In response, there’s been an increase in resources dedicated to giving women a bigger platform, like Globally Spotted and Savor the Success, and organizations focusing workshops or online classes on how women can better take advantage of social media.
Do Women in Business Resources Actually Help?
We’ve established that there are a plethora of resources women can turn to for help, but where is the proof that these resources actually help?
Recent research by Boston Consulting Group (BCG) on the state of female entrepreneurship came to one powerful conclusion: if female entrepreneurs received the same amount of support as their male counterparts, the global economy would experience a $5 trillion boost. This statistic simultaneously demonstrates the lack of support for female founders and the immense potential that women in business have.
Other statistics speak to the specific struggles women face and how resources can help. For example, the Senate Committee on Small Business and Entrepreneurship found that “only 4 percent of the total dollar value of small business loans goes to women entrepreneurs.”
The divide is similarly stark in regard to bank loans: "Financial resources — especially access to capital — can be critical to the success of a small business, yet less than 20 percent of small business bank loans are made to women," Gerri Detweiler, education director for Nav, told American Express.
What also reveals the success of these resources are the various testimonies from leading entrepreneurs. For example, Melissa Rogne, the president and founder of Rejuv Medical Aesthetic Clinic, explained how using mentorship resources was critical to getting her business off the ground.

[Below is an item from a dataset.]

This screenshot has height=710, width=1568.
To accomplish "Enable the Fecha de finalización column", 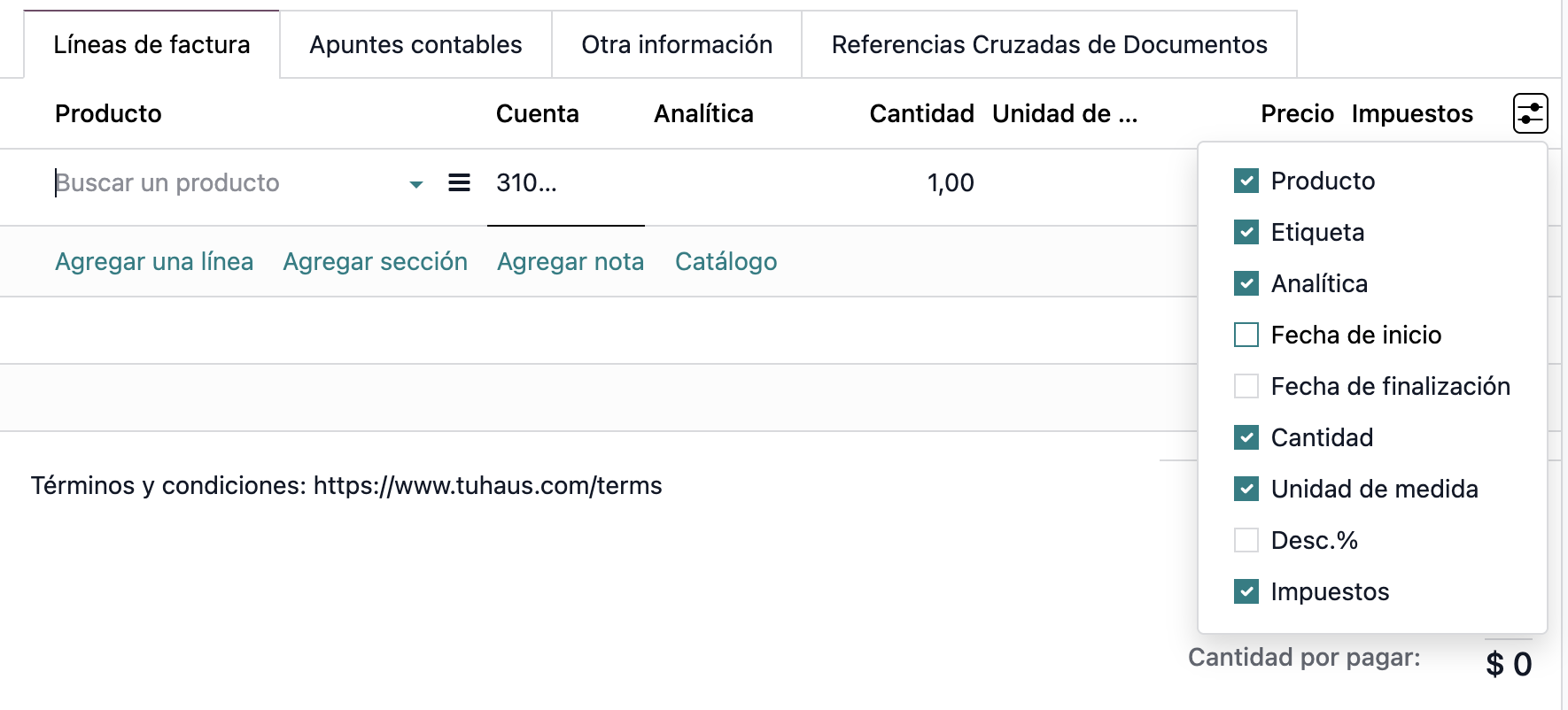I will [x=1246, y=386].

"In addition to funding, I've found mentoring from other women business owners to be critical," she said. "The first few years of business ownership can be very discouraging. You put in an incredible number of hours without any financial return. Having the support of others who have been there to assure you that you're making the right decisions and that there is a payoff in the future is invaluable."

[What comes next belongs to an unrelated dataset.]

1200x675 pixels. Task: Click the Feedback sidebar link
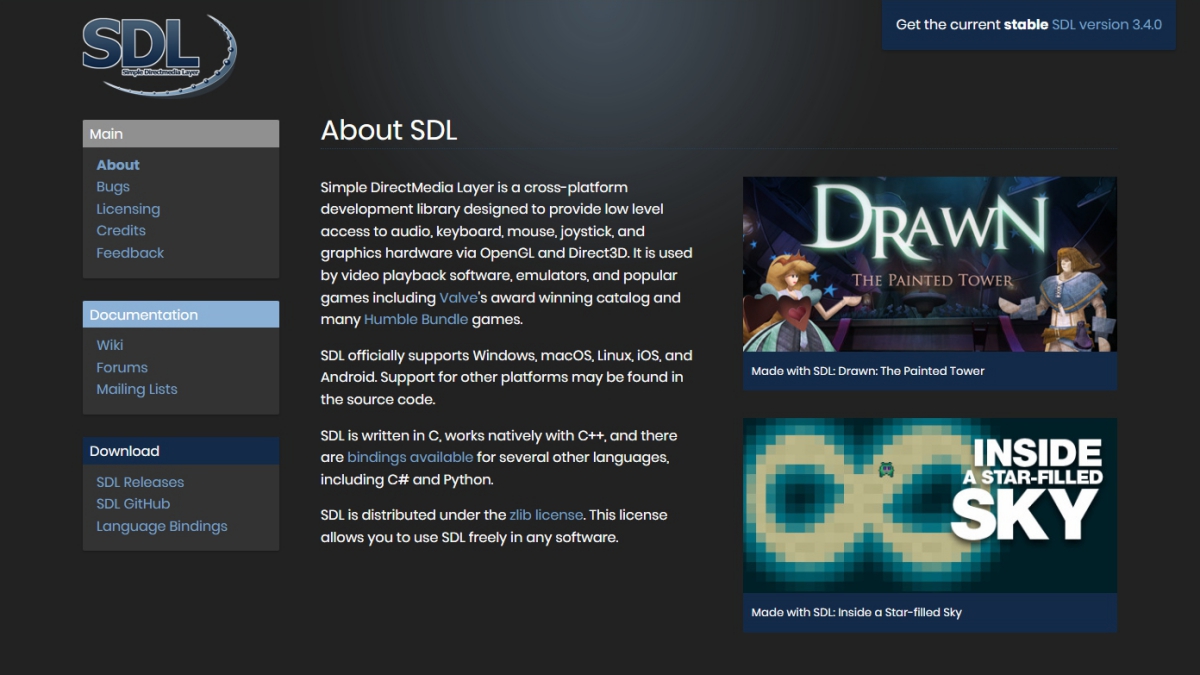pos(130,253)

Another strong proponent of the power of female-focused resources is co-Founder and co-CEO of ThirdLove, Heidi Zak, who told Quora how taking advantage of available support helped her business thrive. “I’ve been exploring the different resources out there for years now, and I wanted to share the ones I’ve found most helpful as a female founder,” said Zak.
The events and conferences that she found the most useful were actually the ones with both genders present. “I’d say you should spend at least 75% of your time at dual-gender events,” Zak said. The ones she recommends are TED/TedWomen, Shoptalk, and Fortune Tech.
Additionally, she spoke about the groups that she thinks other entrepreneurs should get involved in. Her two suggestions were All Raise, which she describes as “a great organization dedicated to connecting female founders with female mentors and VCs, and increasing the percentage of female partners in venture capital firms.”
She also lauded the Young Presidents’ Organization, a confidential way to meet with and talk to executives across a wide array of industries.
Today, Zak’s company has a valuation of over $750 million, so if you’re not going to listen to us, you should probably listen to her.